# Dwarf puffers killing fish?



## guitarrocker98 (Jun 28, 2011)

Okay so for a while now I have had a community tank. a few Bala's a few rainbow sharks, mollies guppies neons, A algie eater or 2. But I added 2 dwarf puffers and BAM fish started dying. Not just dying, but being eaten as well. My question is will they rip fish apart? I had a ghost knife that died, and found it with my Placo eating it from the algea left on it. (had been dead a day or so) I got rid of one dwarf when I found a fish half eaten on the bottom (neon fish) is it the dwarfs? Will my situation be better now that I only have one or shoudl I get rid of that one as well?


----------



## phil_pl (Apr 10, 2009)

Puffers look nice and peaceful but are an aggressive species. I would take the other one out before it has a chance to kill any more of your fish.


----------



## snail (Aug 6, 2010)

I'm not sure the puffers are the problem. Have you seen any aggression from the puffers? What size is the tank? Have you tested the water for ammonia, nitrites and nitrates? It could be that water that a quality problem is killing your fish and then they are getting picked at after they are dead.


----------



## automatic-hydromatic (Oct 18, 2010)

Dwarf Puffers are MEAN little rascals and I'd highly advise ANYONE against putting them in a community tank. I've seen them pester Cichlids 5 times their size to death...


----------



## Sweetgreenleaf1369 (Jun 24, 2011)

phil_pl said:


> Puffers look nice and peaceful but are an aggressive species. I would take the other one out before it has a chance to kill any more of your fish.

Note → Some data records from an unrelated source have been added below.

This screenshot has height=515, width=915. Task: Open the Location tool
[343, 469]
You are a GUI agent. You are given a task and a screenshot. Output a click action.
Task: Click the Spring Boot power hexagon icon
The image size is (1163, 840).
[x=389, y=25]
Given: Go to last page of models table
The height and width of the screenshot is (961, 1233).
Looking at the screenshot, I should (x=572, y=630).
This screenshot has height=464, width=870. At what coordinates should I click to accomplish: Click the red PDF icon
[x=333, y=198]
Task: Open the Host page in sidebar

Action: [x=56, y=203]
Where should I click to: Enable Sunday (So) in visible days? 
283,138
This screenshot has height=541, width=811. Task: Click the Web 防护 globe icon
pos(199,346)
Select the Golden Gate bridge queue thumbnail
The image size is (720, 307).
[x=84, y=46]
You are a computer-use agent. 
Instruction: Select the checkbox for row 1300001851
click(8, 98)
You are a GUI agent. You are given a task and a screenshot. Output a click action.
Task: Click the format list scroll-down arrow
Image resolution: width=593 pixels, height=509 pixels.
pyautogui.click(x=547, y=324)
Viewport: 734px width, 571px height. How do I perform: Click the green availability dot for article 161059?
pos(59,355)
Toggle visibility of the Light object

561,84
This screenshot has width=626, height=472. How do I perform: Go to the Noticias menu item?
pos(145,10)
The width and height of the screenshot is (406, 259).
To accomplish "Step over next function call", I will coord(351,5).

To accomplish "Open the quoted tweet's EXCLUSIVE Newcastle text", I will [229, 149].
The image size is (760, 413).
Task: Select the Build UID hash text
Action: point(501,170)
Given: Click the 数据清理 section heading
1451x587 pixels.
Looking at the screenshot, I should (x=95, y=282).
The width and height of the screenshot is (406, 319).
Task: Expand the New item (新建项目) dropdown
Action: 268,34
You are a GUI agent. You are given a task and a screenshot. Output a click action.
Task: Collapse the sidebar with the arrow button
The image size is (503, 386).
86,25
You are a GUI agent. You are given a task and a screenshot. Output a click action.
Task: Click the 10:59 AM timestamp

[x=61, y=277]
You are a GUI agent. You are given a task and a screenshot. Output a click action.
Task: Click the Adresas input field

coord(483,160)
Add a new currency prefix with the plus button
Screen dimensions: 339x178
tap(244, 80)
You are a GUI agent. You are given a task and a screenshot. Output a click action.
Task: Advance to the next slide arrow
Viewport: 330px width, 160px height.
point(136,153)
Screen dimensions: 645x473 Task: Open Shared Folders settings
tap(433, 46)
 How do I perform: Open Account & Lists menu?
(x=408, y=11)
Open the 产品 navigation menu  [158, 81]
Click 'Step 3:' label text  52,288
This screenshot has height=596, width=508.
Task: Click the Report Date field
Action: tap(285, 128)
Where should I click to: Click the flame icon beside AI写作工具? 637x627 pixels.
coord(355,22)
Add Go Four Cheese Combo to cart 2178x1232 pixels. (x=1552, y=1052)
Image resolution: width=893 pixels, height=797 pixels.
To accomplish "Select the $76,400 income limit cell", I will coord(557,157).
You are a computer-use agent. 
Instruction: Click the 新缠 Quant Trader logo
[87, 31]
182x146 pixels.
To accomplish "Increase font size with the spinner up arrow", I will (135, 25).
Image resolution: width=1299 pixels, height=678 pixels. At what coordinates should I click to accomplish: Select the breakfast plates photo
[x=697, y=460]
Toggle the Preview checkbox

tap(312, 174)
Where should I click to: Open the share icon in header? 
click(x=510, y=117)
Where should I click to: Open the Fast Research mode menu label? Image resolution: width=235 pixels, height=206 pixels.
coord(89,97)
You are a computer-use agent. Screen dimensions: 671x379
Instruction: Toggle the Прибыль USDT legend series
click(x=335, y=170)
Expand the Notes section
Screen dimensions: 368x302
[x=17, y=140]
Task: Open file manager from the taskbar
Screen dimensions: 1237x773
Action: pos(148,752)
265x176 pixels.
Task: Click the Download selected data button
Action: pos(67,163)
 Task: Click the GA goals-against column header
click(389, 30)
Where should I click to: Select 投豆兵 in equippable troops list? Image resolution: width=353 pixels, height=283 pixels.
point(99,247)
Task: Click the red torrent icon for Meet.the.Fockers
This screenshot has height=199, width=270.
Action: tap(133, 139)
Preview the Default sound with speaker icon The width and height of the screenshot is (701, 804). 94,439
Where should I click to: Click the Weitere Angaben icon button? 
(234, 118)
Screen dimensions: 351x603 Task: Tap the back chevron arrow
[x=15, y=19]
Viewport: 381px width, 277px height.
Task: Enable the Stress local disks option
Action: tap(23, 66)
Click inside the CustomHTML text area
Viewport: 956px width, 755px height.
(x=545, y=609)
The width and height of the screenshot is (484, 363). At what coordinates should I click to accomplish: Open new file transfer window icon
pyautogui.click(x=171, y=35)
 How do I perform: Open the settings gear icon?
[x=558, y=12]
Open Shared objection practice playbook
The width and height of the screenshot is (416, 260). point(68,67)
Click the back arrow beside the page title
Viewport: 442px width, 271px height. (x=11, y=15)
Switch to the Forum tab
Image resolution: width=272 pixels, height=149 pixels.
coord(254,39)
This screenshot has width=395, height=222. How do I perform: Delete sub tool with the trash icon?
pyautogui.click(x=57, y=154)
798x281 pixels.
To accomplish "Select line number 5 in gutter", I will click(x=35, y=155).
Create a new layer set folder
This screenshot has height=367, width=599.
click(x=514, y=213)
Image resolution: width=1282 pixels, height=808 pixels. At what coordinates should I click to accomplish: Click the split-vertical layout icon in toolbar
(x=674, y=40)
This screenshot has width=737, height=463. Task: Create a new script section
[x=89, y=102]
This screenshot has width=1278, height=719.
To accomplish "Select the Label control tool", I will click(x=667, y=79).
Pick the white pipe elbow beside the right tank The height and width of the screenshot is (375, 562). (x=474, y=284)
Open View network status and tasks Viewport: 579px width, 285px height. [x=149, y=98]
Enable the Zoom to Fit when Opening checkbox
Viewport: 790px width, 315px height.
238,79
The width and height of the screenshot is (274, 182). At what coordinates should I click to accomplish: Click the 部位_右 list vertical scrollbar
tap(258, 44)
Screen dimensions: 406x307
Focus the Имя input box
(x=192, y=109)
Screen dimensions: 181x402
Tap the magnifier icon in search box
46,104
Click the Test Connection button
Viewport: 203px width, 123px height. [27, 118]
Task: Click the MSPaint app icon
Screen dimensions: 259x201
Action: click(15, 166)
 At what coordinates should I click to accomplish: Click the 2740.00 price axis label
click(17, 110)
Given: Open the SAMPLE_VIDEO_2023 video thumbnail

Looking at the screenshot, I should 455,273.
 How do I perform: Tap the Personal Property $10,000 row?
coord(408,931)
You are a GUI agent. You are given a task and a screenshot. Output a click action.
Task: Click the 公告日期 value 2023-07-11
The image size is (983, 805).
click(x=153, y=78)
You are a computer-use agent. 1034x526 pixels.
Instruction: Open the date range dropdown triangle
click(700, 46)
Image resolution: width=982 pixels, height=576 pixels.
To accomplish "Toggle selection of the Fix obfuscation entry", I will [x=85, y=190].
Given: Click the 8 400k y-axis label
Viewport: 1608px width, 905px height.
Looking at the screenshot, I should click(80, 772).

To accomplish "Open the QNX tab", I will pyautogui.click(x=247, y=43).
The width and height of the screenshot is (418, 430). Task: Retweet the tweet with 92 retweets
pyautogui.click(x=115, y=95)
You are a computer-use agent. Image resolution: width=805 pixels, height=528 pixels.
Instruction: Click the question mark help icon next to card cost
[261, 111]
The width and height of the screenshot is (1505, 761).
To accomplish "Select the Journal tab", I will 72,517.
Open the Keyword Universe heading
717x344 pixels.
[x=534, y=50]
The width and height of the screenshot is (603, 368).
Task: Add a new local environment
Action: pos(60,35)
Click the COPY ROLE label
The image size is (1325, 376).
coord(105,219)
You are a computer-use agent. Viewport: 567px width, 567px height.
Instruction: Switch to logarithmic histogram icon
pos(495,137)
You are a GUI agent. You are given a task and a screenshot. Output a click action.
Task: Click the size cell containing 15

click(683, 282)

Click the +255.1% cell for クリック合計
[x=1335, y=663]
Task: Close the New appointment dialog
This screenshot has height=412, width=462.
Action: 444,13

Past experience with Puffers were not good I will nevwer own another one ..*cool-dude


----------



## snail (Aug 6, 2010)

No doubt puffers can be nasty but a dwarf puffer and a knife fish, I'd have thought the puffer was in more danger. A community with a ghost knife, Bala's, a few rainbow sharks, mollies guppies, neons, an algie eater or 2 plus 2 dwarf puffers is ringing alarm bells. It sounds to me like the tank is overstocked, unless it's really big. The knife fish died first and was half eaten so there was likely an ammonia spike. Puffers are not a good mix for your community but I'd still say to check out your stocking levels and water quality.


----------



## DocPoppi (Mar 4, 2011)

This is another bad LFS sale....
They are so cute, but they have teeth and are aggressive.
There is a very limited compatibility list for all puffers.
I would take them back, or put in their own tank.


----------



## James0816 (Jun 19, 2009)

Yep...don't let all that cuteness fool you. Behind it all is a very mean fishy! Definately not recommended for a community tank.


----------



## dirtydutch4x (Jun 16, 2009)

Ive had my puffers in with about 15 Gambusia and 2 golden wonder Killis and had no nipping. Now of course they get meaner as they get older but I dont see a DP killing a knife. just my opinion


----------



## snail (Aug 6, 2010)

The puffers are not the problem.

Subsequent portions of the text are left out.